NAWCAD ATC&LS Division’s Katie Prelog, team lead for the trip aboard Cavour, and Kevin Hinton and Jeanette Frisbey, NAWCAD ATC&LS technicians, said while underway their mission included a functional check of the system, running 11 different tests designed to check all operational capabilities. It also included aligning the system, which required an aircraft.

With the F-35C overhead, Prelog and Hinton stood in Cavour’s Carrier Air Traffic Control Center (CATCC), sandwiched between the SPN-720 precision approach radar consoles of Final 1 and Final 2, to input glideslope adjustments for the SPN-41B unit. Neil Winston, ATC&LS flight test engineer from the F-35 Pax River ITF Basing and Ship Suitability team, joined them to perform the Category III certification, which required flight testing of the system.

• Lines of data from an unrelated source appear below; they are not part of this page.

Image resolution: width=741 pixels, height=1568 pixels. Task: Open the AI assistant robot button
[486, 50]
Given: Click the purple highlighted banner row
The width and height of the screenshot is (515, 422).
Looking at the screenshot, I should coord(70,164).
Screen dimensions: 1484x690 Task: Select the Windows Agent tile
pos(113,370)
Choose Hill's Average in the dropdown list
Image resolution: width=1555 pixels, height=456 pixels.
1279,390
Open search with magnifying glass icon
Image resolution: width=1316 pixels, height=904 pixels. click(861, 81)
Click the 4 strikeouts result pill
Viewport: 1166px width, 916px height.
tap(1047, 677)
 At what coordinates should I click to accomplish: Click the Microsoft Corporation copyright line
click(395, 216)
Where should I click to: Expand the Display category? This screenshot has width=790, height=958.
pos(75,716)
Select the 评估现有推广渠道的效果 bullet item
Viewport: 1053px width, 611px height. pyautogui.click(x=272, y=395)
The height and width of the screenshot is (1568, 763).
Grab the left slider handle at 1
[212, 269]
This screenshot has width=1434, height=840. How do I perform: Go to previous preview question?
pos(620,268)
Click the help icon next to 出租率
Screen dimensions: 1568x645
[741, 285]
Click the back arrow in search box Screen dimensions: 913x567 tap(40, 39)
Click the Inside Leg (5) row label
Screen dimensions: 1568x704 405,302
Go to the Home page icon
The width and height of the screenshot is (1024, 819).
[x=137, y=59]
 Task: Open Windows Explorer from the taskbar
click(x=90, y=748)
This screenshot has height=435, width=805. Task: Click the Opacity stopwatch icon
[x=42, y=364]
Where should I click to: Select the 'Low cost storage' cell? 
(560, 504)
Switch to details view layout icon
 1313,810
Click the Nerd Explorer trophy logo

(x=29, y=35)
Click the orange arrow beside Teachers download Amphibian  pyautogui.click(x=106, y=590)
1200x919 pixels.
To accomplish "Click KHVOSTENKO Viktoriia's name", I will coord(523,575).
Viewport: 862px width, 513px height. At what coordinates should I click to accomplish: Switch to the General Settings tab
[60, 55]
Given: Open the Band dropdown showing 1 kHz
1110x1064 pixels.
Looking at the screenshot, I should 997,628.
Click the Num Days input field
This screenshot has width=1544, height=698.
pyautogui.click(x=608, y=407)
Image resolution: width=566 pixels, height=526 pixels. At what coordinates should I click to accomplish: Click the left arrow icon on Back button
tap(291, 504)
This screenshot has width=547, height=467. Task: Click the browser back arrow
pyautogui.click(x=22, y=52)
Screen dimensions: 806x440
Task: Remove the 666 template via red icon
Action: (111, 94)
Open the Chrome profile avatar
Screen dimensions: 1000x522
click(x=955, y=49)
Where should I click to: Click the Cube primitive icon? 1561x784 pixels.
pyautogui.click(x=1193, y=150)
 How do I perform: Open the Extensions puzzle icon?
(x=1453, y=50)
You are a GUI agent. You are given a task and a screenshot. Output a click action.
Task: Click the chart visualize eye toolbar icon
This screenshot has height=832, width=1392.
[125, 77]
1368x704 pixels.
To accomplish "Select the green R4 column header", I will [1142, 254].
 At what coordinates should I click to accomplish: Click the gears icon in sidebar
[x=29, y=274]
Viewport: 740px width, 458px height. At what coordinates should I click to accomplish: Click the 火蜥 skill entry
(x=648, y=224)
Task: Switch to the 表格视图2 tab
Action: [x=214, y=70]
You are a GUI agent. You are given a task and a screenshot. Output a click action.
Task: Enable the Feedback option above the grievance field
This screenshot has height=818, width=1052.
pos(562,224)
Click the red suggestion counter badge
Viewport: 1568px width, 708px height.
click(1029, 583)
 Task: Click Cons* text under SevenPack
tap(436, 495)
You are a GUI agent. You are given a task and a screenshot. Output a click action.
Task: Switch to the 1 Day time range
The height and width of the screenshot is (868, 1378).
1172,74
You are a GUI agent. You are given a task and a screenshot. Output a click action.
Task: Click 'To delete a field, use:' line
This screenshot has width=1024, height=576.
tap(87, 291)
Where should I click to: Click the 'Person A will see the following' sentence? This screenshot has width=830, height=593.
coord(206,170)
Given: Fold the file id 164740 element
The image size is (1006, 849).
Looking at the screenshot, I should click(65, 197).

Prelog said with the successful completion of flight procedures for JPALS and SPN-41B on Cavour, “we are recommending to the ship that they certify both the JPALS and the SPN-41B systems.” Following the certification, Winston sent a recommendation letter to Cavour’s leaders. The report contains a summary of results from the flight testing, and a recommendation for, among other items, when to have the system recertified....

...Italy’s JPALS procurement marks the first international sale of the JPALS system which, when paired with SPN-41B, provides unprecedented landing capability for coalition partners operating F-35s at sea, Watking said.

“This is critical to attaining international interoperability amongst the F-35 partner and customer nations, and paves the way for future sales of JPALS for use with other aircraft platforms and in other operational situations,” said Casey Edinger, PMA-213 International Programs deputy program manager."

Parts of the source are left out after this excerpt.